The FNS900 Seeker, as used with the A-HFI shotspotter system

Shooting at the robots. Bad idea.

Neither of these on their own would be news, but French company Secapem claims to be the first to combine the two, offering a small, portable unmanned plane which flies about and detects the tracks of bullets fired at it. At the moment the system works mainly as a way for the plane's operator to evade hostile fire, but the developers believe that in future the kit will be able to mark the locations of enemy gunmen on a digital map.

Secapem MD Emmanuel Pasqualini described the system to the Reg yesterday at the Paris Airshow, underway at Le Bourget. His company's special sauce is its unobtrusive, 30g skin sensors, of which at least three must be fitted to an aircraft.

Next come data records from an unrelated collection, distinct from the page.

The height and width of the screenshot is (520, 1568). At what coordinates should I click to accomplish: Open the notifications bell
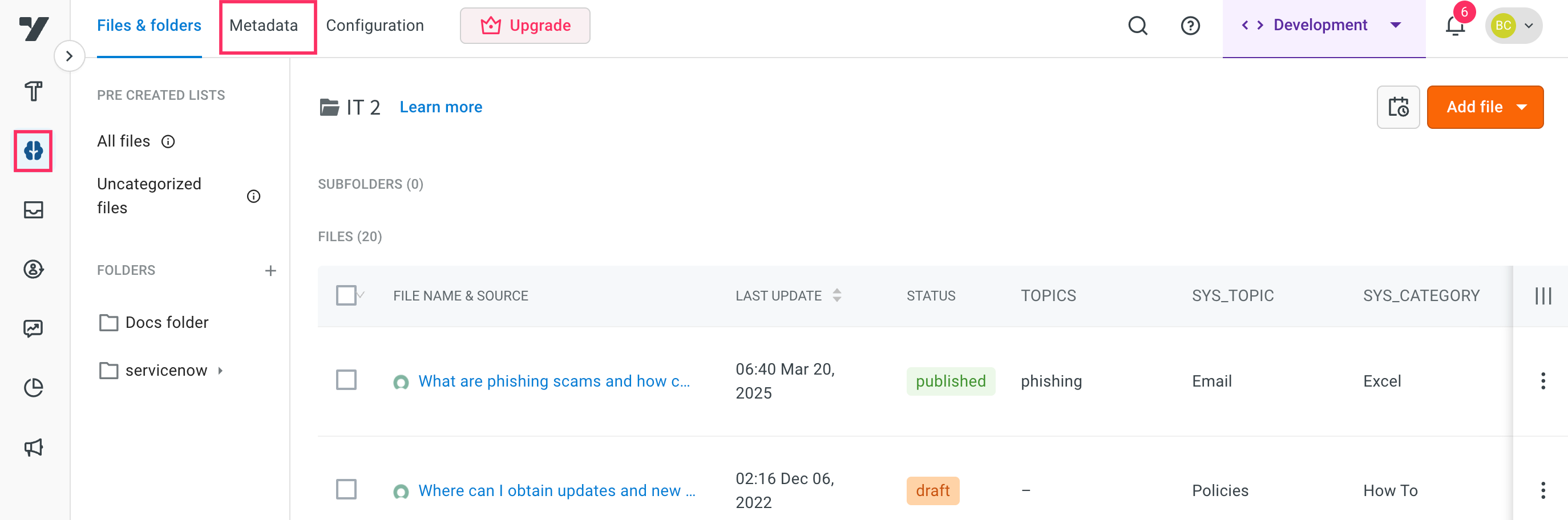pos(1455,26)
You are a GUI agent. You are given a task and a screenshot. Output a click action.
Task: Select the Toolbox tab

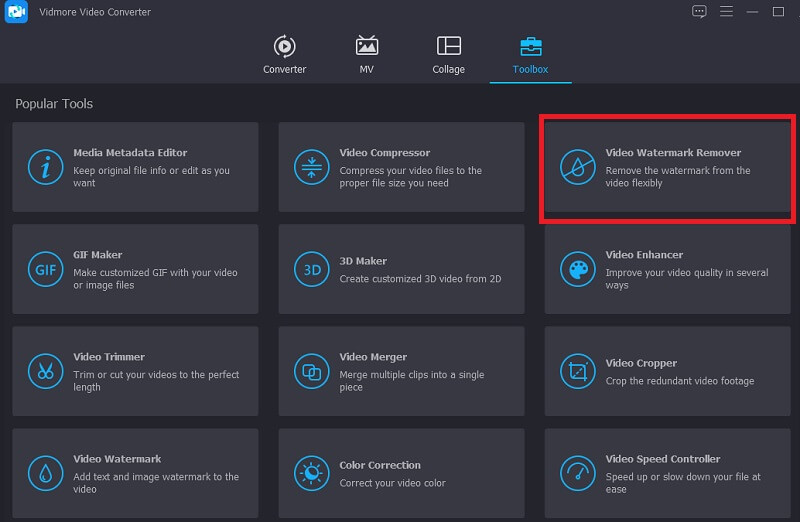pyautogui.click(x=530, y=54)
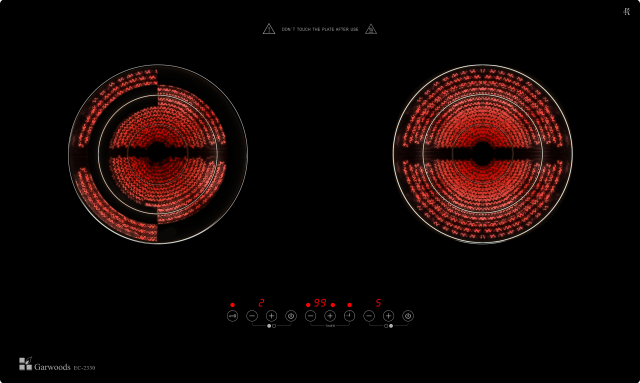Raise the timer with its plus button
Viewport: 640px width, 383px height.
(330, 316)
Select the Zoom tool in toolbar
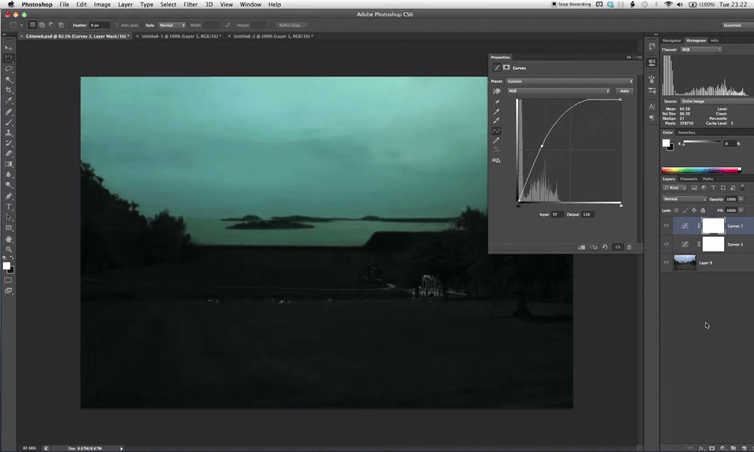The width and height of the screenshot is (754, 452). coord(8,250)
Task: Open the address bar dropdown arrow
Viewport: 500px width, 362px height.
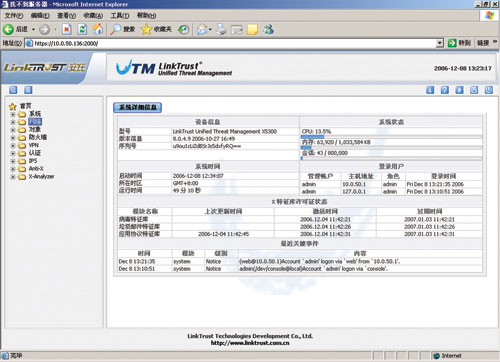Action: 440,43
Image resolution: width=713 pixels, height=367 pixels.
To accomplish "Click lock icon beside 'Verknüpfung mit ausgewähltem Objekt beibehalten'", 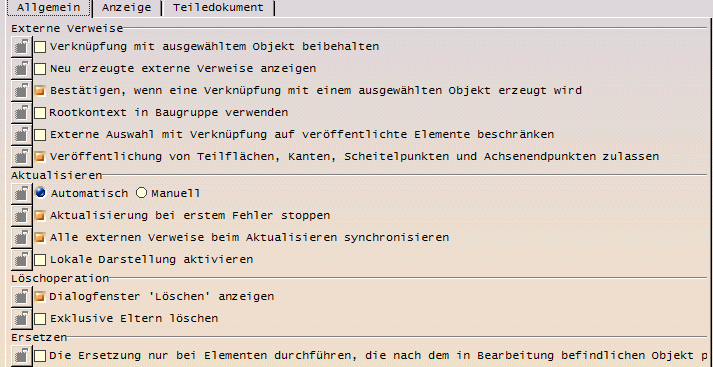I will (x=21, y=46).
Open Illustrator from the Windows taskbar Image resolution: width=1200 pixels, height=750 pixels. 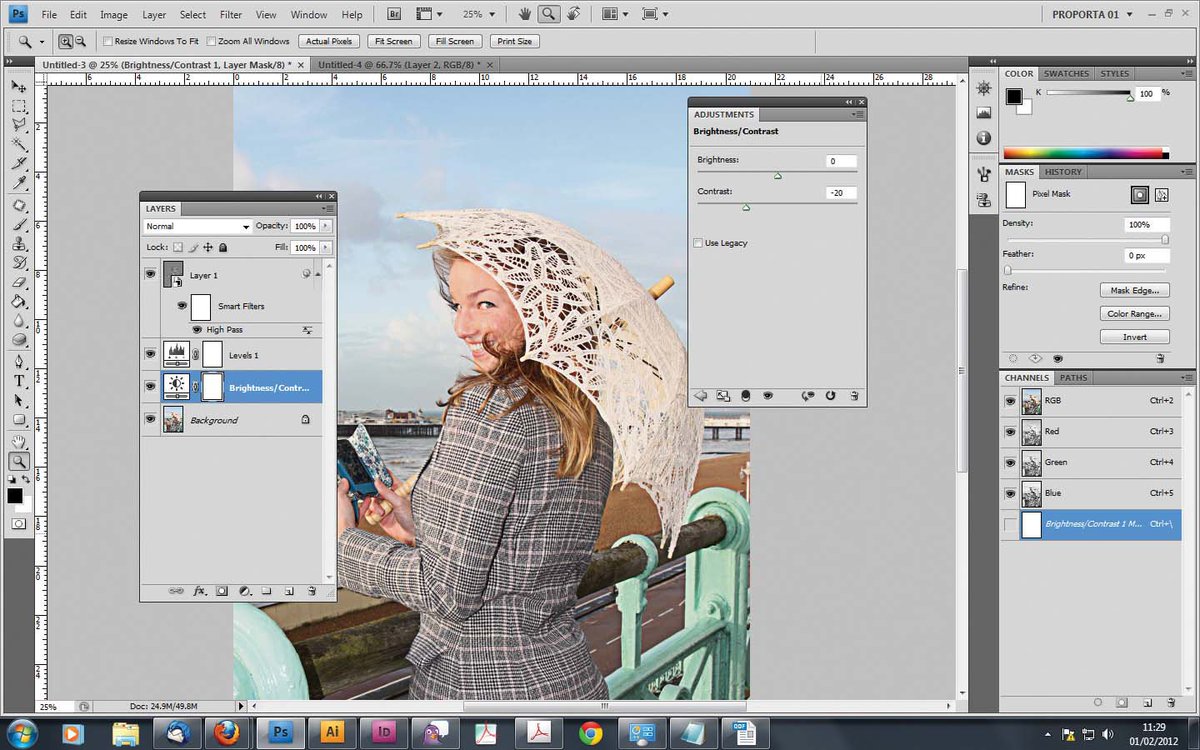point(332,731)
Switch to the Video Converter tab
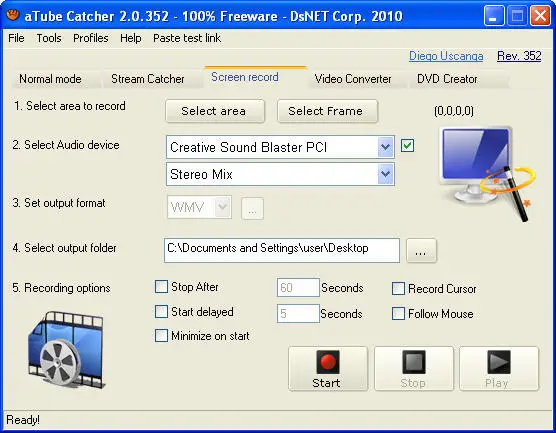The width and height of the screenshot is (556, 433). (x=353, y=79)
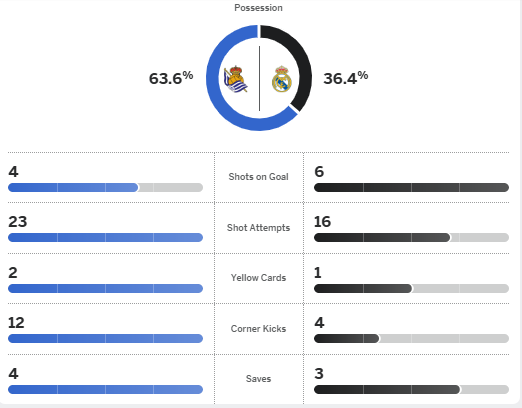
Task: Click the black Shot Attempts bar showing 16
Action: (x=382, y=237)
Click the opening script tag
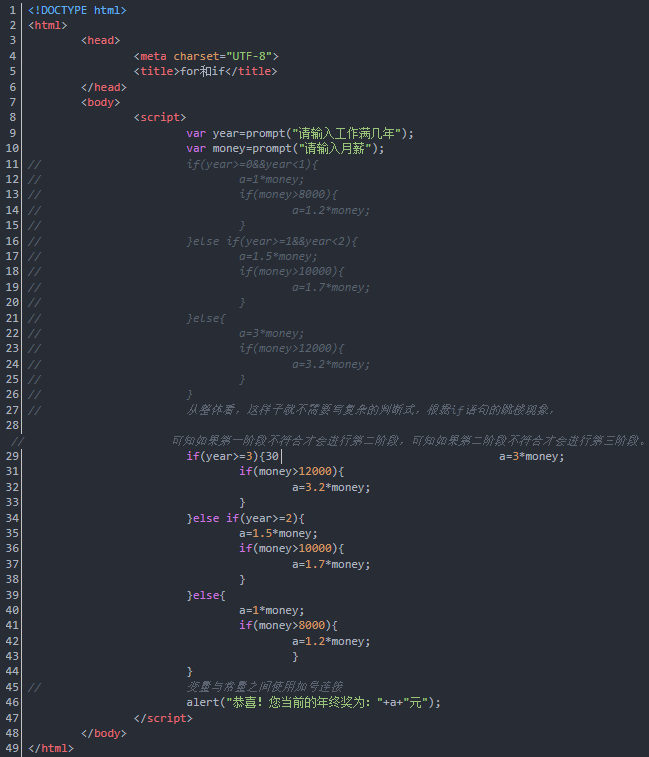The width and height of the screenshot is (649, 757). (159, 117)
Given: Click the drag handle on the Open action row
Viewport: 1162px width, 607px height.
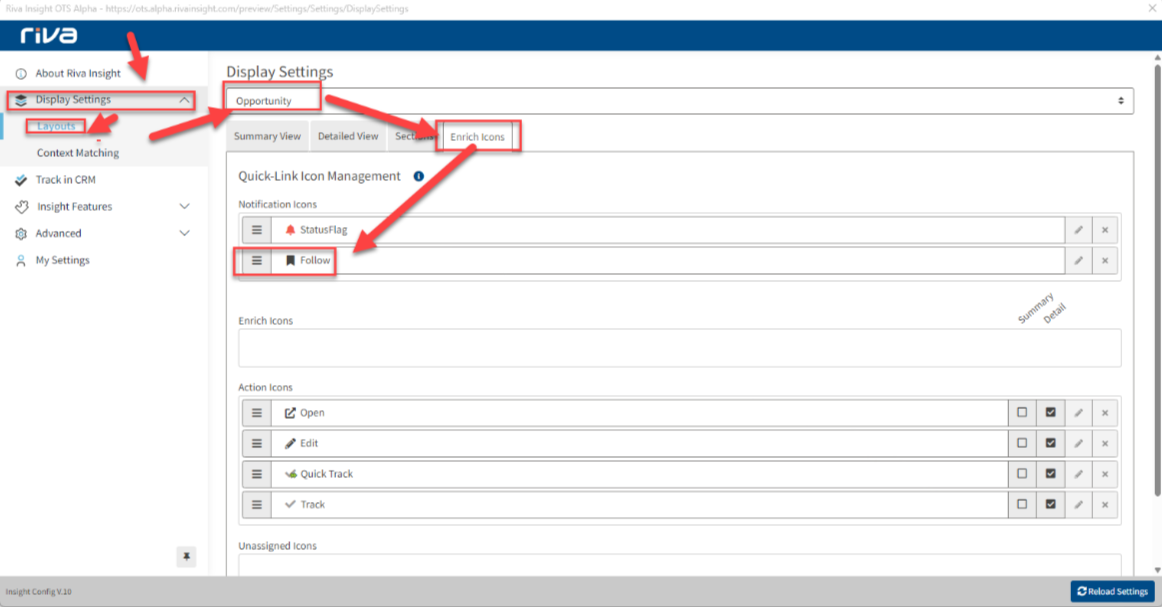Looking at the screenshot, I should (x=256, y=412).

The sensors pick up the distinctive conical shockwave - the sonic boom - which trails behind bullets or projectiles flying faster than sound. (Subsonic rounds are normally fired only from pistols and submachineguns, and aren't much of a threat on modern battlefields.)

A central processor can then work out the bullets' track. At the moment, it does so relative to the aircraft only - it can be used as a threat warning for the operator, or for the pilot in the case of larger manned aircraft. But Pasqualini says that if it were integrated with location systems - GPS satnav, perhaps augmented by inertial reckoning - it could accurately locate the firing weapon on a map.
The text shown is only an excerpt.